Posts Tagged ‘Variation’

More on worlwide and genomewide variation...

Saturday, February 23rd, 2008

ResearchBlogging.org Just to finish the trilogy -- the three papers examining genome wide polymorphism in this weeks Nature and Science -- I should mention Li et al.'s Science paper covering essentially the same as the Jakobsson et al. I just reviewed.

Worldwide Human Relationships Inferred from Genome-Wide Patterns of Variation

Li et al.

Abstract

Human genetic diversity is shaped by both demographic and biological factors and has fundamental implications for understanding the genetic basis of diseases. We studied 938 unrelated individuals from 51 populations of the Human Genome Diversity Panel at 650,000 common single-nucleotide polymorphism loci. Individual ancestry and population substructure were detectable with very high resolution. The relationship between haplotype heterozygosity and geography was consistent with the hypothesis of a serial founder effect with a single origin in sub-Saharan Africa. In addition, we observed a pattern of ancestral allele frequency distributions that reflects variation in population dynamics among geographic regions. This data set allows the most comprehensive characterization to date of human genetic variation.

The results do not differ that much from Jakobsson et al. but the analysis is different.

First, they use a maximum likelihood method to cluster the sampled individuals into K unknown "ancestral clusters" and considered the clustering obtained with different Ks. For increasing Ks, the individuals cluster into smaller and smaller groupings, indicating their relatedness compared to the whole sample.

Once K is high enough (K=7), the populations mainly cluster together, with most populations being derived from the same single cluster but with some populations (Middle Easterns and South/Central Asians) being a mix of the ancestral clusters.

They then construct a maximum likelihood phylogeny for the populations and find that it fits nicely with the Out of Africa model.

Considering haplotype heterozygosity, they observe that heterozygosity decreases with distance from East Africa, similar to what Jakobsson et al. reports.


Li, J.Z., Absher, D.M., Tang, H., Southwick, A.M., Casto, A.M., Ramachandran, S., Cann, H.M., Barsh, G.S., Feldman, M., Cavalli-Sforza, L.L., Myers, R.M. (2008). Worldwide Human Relationships Inferred from Genome-Wide Patterns of Variation. Science, 319(5866), 1100-1104. DOI: 10.1126/science.1153717

Worldwide, genomewide patterns of variation

Saturday, February 23rd, 2008

ResearchBlogging.org

Another interesting paper in Wednesday's Nature concerns the worldwide patterns of variation by Jakobsson et al. Again I refer to John Hawks' blog for a human evolution perspective. Wired also has a nice discussion of the results (together with the Lohmueller et al. paper I just reviewed and a Science paper that I haven't read yet).

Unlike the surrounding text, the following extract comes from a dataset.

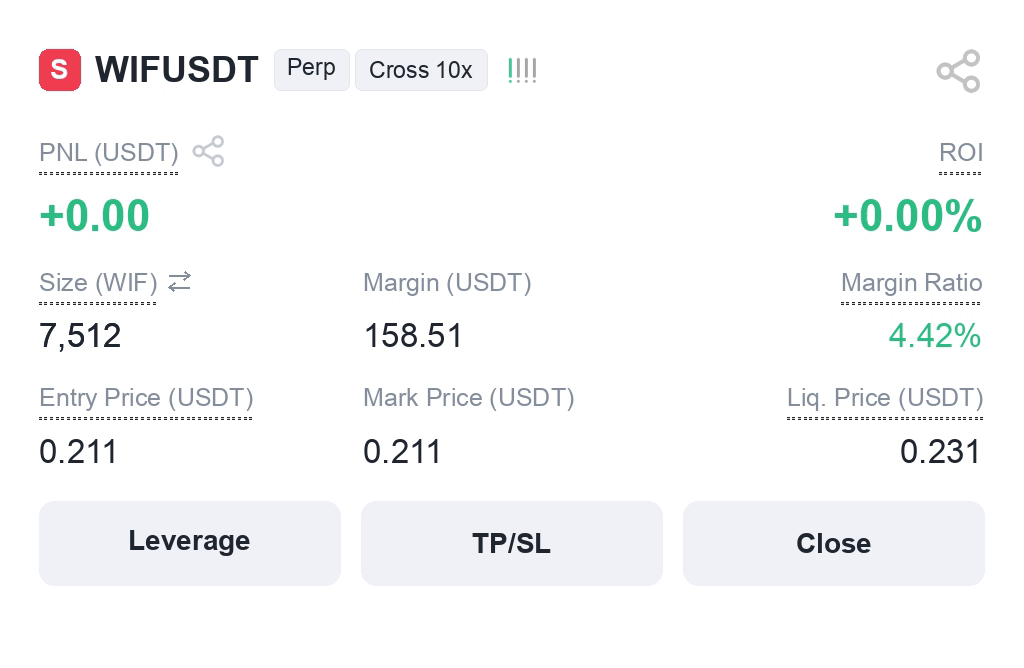Open the TP/SL settings button
The width and height of the screenshot is (1024, 668).
[511, 543]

Genotype, haplotype and copy-number variation in worldwide human populations

Jakobsson et al.

Nature 451, 998-1003

Abstract

Genome-wide patterns of variation across individuals provide a powerful source of data for uncovering the history of migration, range expansion, and adaptation of the human species. However, high-resolution surveys of variation in genotype, haplotype and copy number have generally focused on a small number of population groups. Here we report the analysis of high-quality genotypes at 525,910 single-nucleotide polymorphisms (SNPs) and 396 copy-number-variable loci in a worldwide sample of 29 populations. Analysis of SNP genotypes yields strongly supported fine-scale inferences about population structure. Increasing linkage disequilibrium is observed with increasing geographic distance from Africa, as expected under a serial founder effect for the out-of-Africa spread of human populations. New approaches for haplotype analysis produce inferences about population structure that complement results based on unphased SNPs. Despite a difference from SNPs in the frequency spectrum of the copy-number variants (CNVs) detected—including a comparatively large number of CNVs in previously unexamined populations from Oceania and the Americas—the global distribution of CNVs largely accords with population structure analyses for SNP data sets of similar size. Our results produce new inferences about inter-population variation, support the utility of CNVs in human population-genetic research, and serve as a genomic resource for human-genetic studies in diverse worldwide populations.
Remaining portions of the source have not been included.